Hitoshi Yamakawa (山川 均 Yamakawa Hitoshi?) (December 20, 1880 – March 23, 1958) was a Japanese socialist intellectual. He played a leading role in founding the Japanese Communist Party in 1922. He was also one of the founders of Rono-ha (workers farmers faction), a group of Marxist thinkers opposed to the Comintern. His most famous work was the essay "A change of course for the proletarian movement"(無産階級運動の方向転換) where he advocated direct political action and better coordination with the labour movement while criticising the anarchist movement for failing to achieve any lasting results. He is remembered in Japan today for being instrumental in introducing Marxism and socialism to Japanese thinkers.

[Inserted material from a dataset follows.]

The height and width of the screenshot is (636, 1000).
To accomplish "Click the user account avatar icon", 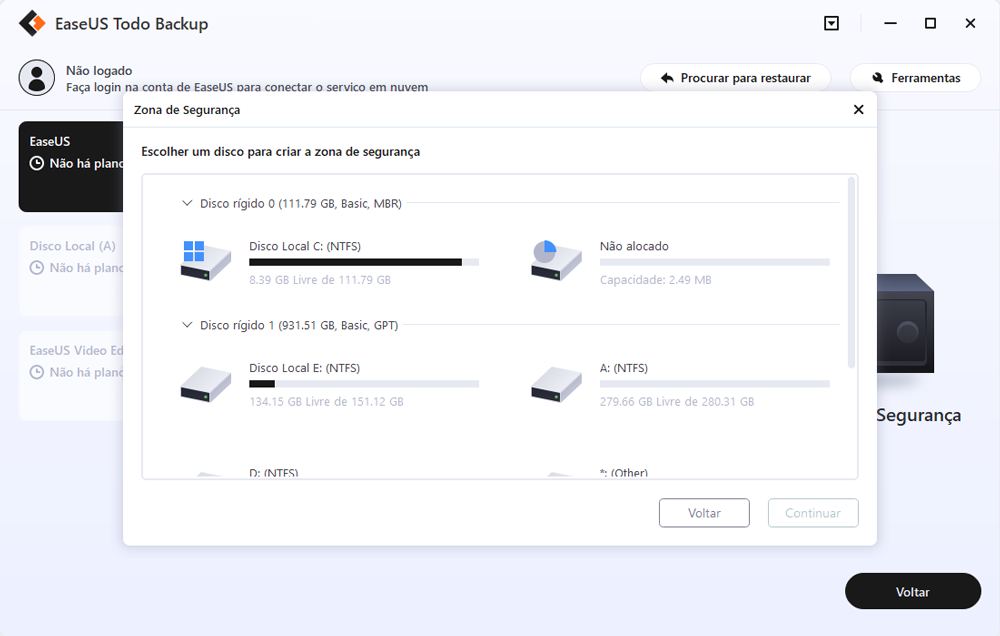I will [37, 78].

Yamakawa was born in Kurashiki in southern Honshu in 1880. He was enrolled in the Doshisha high school in Kyoto, where he converted to Christianity, he did however not finish his studies and dropped out because of his dissatisfaction with the way the school was restructuring itself in order to receive accreditation from the Ministry of Education. He moved to Tokyo, where he helped to write an article on the Crown Prince´s marriage that got him sentenced to two years in jail. This was the first time anyone was sentenced for leèse-majesté in Japan and earned Yamakawa some fame.
In jail Yamakawa started familiarising himself with Marxism. After his release he met the socialist Kotoku Shusui, who offered him a position at a paper he was editing, but Yamakawa declined and moved back to his home town. A few years later, disillusioned with his work, he contacted Kotoku, who again offered him a position. This time he accepted it. He moved back to Tokyo and started working at the Heimin Shimbun in early 1907 where he met his livelong friends Toshihiko Sakai and Kanson Arahata, he was converted to syndicalism under the influence of Kotoku only a month later, but was sent to jail again in 1908. After being released a few years later Yamakawa moved back home once more and dropped all socialist activities because of government repression.